Exploring Genetic Attributions Underlying Radiotherapy-Induced Fatigue in Prostate Cancer Patients.

CONTEXT: Despite numerous proposed mechanisms, no definitive pathophysiology underlying radiotherapy-induced fatigue (RIF) has been established. However, the dysregulation of a set of 35 genes was recently validated to predict development of fatigue in prostate cancer patients receiving radiotherapy.

OBJECTIVES: To hypothesize novel pathways, and provide genetic targets for currently proposed pathways implicated in RIF development through analysis of the previously validated gene set.

METHODS: The gene set was analyzed for all phenotypic attributions implicated in the phenotype of fatigue. Initially, a "directed" approach was used by querying specific fatigue-related sub-phenotypes against all known phenotypic attributions of the gene set. Then, an "undirected" approach, reviewing the entirety of the literature referencing the 35 genes, was used to increase analysis sensitivity.

RESULTS: The dysregulated genes attribute to neural, immunological, mitochondrial, muscular, and metabolic pathways. In addition, certain genes suggest phenotypes not previously emphasized in the context of RIF, such as ionizing radiation sensitivity, DNA damage, and altered DNA repair frequency. Several genes also associated with prostate cancer depression, possibly emphasizing variable radiosensitivity by RIF-prone patients, which may have palliative care implications. Despite the relevant findings, many of the 35 RIF-predictive genes are poorly characterized, warranting their investigation.

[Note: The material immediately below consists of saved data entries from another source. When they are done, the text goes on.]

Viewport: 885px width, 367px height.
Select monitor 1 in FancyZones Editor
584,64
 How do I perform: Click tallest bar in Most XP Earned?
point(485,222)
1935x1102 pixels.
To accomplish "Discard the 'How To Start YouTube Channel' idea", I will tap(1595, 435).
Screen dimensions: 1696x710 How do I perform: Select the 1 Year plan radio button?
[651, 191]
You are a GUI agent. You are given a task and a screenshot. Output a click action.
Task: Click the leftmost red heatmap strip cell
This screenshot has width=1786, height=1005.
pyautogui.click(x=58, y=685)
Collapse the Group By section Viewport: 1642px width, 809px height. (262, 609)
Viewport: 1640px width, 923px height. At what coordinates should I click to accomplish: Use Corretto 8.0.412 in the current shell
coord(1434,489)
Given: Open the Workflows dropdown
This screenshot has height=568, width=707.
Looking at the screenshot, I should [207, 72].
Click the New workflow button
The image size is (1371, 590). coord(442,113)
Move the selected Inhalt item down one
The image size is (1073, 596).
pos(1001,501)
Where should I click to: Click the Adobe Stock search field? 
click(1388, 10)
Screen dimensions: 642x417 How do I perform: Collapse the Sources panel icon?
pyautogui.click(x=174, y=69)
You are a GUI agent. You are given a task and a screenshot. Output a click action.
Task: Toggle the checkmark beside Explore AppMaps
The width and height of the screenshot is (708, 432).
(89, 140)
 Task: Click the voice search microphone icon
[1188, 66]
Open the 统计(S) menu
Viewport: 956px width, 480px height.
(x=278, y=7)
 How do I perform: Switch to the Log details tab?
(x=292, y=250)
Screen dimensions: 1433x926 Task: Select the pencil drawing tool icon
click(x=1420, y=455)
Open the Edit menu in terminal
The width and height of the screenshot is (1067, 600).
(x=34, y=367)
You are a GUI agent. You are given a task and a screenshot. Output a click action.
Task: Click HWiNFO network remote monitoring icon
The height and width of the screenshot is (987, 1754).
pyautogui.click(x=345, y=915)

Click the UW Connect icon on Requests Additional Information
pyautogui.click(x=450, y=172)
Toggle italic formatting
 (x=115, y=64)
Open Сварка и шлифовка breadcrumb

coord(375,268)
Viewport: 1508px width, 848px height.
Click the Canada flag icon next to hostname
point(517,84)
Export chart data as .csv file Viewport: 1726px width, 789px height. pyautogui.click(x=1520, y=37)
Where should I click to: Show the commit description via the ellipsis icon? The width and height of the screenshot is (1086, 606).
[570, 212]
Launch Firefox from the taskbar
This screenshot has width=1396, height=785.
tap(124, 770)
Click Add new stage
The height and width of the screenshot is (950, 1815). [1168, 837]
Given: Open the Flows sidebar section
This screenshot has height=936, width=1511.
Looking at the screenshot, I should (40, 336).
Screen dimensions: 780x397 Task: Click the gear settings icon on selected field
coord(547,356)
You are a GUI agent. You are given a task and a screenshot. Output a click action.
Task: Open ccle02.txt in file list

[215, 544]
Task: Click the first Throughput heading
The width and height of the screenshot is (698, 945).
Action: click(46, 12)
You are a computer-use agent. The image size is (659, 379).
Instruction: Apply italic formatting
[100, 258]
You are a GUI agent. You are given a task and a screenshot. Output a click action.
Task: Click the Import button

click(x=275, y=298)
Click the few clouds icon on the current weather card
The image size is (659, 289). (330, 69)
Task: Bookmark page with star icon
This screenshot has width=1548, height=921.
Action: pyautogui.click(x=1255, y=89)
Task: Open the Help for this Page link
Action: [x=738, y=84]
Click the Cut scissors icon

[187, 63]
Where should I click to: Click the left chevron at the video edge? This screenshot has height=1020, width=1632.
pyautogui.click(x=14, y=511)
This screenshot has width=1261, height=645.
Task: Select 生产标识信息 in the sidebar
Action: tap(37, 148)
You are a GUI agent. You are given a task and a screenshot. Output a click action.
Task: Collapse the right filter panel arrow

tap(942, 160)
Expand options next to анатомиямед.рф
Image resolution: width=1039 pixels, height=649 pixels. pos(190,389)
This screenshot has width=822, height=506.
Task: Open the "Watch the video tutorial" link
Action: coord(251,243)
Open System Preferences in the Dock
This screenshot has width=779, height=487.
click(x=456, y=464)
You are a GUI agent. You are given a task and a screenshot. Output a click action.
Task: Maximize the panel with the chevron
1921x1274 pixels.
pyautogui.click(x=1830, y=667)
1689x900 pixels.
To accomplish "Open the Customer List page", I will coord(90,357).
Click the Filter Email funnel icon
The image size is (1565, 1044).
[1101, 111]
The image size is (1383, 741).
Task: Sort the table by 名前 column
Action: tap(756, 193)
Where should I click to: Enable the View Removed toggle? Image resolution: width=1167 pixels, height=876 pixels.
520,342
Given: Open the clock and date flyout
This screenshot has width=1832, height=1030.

CONCLUSION: The implications of herein presented RIF pathways are purely theoretical until specific end-point driven experiments are conducted in more congruent contexts. Nevertheless, the presented attributions are informative, directing future investigation to definitively elucidate RIF's pathoetiology. This study demonstrates an arguably comprehensive method of approaching known differential expression underlying a complex phenotype, to correlate feasible pathophysiology.